WHAT IS BEING ASKED
Rewrite the material from the line with "You are a GUI" to the line with "I will point(63,215).", both included, as a JSON array of strings with one string per line and no blank lines.

BEGIN INPUT MATERIAL

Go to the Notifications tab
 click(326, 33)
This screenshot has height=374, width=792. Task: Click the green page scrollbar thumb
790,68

END INPUT MATERIAL
BEGIN INPUT MATERIAL

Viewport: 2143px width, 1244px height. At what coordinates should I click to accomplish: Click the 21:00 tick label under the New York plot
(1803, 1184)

END INPUT MATERIAL
BEGIN INPUT MATERIAL

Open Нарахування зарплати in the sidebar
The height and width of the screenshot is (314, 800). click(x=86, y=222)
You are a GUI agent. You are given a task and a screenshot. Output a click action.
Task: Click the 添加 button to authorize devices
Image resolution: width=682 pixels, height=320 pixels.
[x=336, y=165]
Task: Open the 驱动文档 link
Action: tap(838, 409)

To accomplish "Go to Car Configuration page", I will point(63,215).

END INPUT MATERIAL

SOLUTION TO THIS PROBLEM
[
  "You are a GUI agent. You are given a task and a screenshot. Output a click action.",
  "Task: Click the 添加 button to authorize devices",
  "Image resolution: width=682 pixels, height=320 pixels.",
  "[x=336, y=165]",
  "Task: Open the 驱动文档 link",
  "Action: tap(838, 409)",
  "To accomplish \"Go to Car Configuration page\", I will point(63,215)."
]